======== Testo esercizio ========

Giuseppe Liturri, sulle pagine di Start Magazine, dedica una circostanziata analisi alla vittima inaugurale del complesso intreccio normativo, burocratico e procedurale che è stato messo in piedi per gestire il PNRR, ovvero il credito di imposta del 50% (40% dal 2022) per investimenti in beni materiali e immateriali rispondenti ai requisiti “4.0”, cioè a elevata componente tecnologica e digitale. Una misura che, con diverse modalità ben note agli imprenditori e ai consulenti, esiste già dal 2017 ed è sempre stata pacificamente cumulabile con altri incentivi come la Legge Sabatini o il credito di imposta per investimenti al sud. L’unico limite è sempre stato il divieto di superamento del 100% del costo. Ma, dal 2021 – anche per fare numero e raggiungere la quota del 25% del PNRR dedicata alla transizione digitale – l’incentivo per beni “4.0” è finanziato da 13 miliardi di fondi UE e altri 5 di fondi nazionali ed è entrato nella misura 1 del PNRR sotto il nome “transizione 4.0”. Deve quindi necessariamente rispettare le regole UE.

======== Estratti dei dati ========

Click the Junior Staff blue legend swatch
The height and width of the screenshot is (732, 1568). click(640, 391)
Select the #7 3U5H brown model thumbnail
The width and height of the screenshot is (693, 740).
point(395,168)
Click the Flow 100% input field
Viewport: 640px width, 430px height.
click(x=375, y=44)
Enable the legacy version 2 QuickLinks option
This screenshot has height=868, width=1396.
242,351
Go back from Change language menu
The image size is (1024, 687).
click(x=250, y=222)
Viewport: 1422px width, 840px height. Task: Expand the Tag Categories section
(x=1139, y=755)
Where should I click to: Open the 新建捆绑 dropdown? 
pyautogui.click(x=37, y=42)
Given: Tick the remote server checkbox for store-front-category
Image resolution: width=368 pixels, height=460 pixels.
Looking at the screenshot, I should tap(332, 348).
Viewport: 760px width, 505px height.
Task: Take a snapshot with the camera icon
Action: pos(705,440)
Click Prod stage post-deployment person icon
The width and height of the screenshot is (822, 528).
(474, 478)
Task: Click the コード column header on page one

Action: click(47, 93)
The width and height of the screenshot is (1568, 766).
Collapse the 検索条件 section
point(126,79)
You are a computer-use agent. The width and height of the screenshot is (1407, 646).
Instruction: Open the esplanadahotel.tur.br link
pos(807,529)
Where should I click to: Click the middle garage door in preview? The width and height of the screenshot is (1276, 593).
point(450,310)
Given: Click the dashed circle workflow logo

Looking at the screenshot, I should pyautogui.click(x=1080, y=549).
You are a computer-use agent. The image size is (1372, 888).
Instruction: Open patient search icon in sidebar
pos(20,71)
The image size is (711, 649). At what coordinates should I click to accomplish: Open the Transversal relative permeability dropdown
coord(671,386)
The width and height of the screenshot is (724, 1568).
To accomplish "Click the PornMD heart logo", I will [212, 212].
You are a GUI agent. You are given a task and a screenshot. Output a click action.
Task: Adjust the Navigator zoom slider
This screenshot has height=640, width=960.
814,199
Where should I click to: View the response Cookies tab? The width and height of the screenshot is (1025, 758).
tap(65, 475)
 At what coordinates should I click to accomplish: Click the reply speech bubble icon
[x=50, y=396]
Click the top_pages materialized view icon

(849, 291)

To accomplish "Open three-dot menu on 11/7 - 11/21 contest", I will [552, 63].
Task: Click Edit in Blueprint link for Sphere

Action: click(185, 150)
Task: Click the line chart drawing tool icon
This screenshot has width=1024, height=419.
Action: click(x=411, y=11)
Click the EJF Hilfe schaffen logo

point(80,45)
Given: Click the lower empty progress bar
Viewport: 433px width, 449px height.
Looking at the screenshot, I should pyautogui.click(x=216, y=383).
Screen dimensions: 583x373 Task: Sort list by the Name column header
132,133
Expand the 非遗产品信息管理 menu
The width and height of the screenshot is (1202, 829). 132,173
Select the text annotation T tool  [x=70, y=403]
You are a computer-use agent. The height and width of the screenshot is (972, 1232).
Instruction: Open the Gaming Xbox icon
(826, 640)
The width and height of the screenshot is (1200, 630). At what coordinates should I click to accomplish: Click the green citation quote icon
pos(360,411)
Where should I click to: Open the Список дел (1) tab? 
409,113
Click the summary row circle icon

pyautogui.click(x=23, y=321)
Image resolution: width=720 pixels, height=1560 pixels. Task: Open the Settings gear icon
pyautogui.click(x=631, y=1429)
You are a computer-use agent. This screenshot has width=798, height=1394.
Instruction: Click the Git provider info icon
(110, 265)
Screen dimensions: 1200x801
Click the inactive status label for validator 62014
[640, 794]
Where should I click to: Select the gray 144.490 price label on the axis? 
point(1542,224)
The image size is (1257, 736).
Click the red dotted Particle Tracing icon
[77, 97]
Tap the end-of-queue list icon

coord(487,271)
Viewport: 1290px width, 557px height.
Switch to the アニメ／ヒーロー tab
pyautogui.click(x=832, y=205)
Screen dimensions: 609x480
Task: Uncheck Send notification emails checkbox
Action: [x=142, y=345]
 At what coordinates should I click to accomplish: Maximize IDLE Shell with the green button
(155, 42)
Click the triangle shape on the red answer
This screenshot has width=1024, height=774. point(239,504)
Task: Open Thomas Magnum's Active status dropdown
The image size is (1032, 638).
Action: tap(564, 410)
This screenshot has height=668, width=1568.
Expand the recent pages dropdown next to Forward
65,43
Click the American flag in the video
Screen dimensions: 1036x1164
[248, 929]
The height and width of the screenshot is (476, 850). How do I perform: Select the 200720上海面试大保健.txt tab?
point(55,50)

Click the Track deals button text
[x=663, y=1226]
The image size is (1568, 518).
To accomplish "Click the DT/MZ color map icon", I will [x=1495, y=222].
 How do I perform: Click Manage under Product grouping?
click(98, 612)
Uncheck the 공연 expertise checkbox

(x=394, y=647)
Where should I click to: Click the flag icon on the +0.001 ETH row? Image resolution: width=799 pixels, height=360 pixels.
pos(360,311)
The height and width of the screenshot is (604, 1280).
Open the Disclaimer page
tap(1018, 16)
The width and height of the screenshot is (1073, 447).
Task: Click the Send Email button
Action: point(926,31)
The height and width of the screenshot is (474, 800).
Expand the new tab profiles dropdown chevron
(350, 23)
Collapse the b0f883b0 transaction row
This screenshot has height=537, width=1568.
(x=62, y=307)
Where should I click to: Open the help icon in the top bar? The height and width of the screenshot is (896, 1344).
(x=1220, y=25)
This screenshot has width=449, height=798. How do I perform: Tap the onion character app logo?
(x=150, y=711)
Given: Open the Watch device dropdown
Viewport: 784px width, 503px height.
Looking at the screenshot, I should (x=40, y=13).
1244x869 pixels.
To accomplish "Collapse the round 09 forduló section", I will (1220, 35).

========

Cosa produrre: Prosegui il testo sul credito d'imposta per i beni 4.0 e le regole del PNRR, ripartendo subito dopo la sua ultima frase.

Risposta attesa:
“Tra queste, ce n’è una che vieta il “doppio finanziamento” del medesimo costo – spiega Liturri –. Nulla di nuovo, poiché è sempre esistita nell’ambito della normale programmazione di bilancio della UE, finalizzata ad impedire che uno stesso costo ricevesse benefici da diversi strumenti o programmi dell’Unione. E tale divieto è stato inserito anche nelle norme UE (articolo 9 del regolamento 241/2021) che disciplinano il PNRR. Ma – come spesso accade quando le norme UE sono recepite in Italia – lo scorso 14 ottobre il Mef ha emanato una circolare firmata dal Ragioniere Generale Biagio Mazzotta, in cui una sapiente “manina”, peraltro ben annidata in un allegato, ha esteso il divieto di doppio finanziamento aggiungendo, oltre agli strumenti della UE, anche le “risorse ordinarie del bilancio statale”. Andando così ben oltre la disposizione del regolamento UE.”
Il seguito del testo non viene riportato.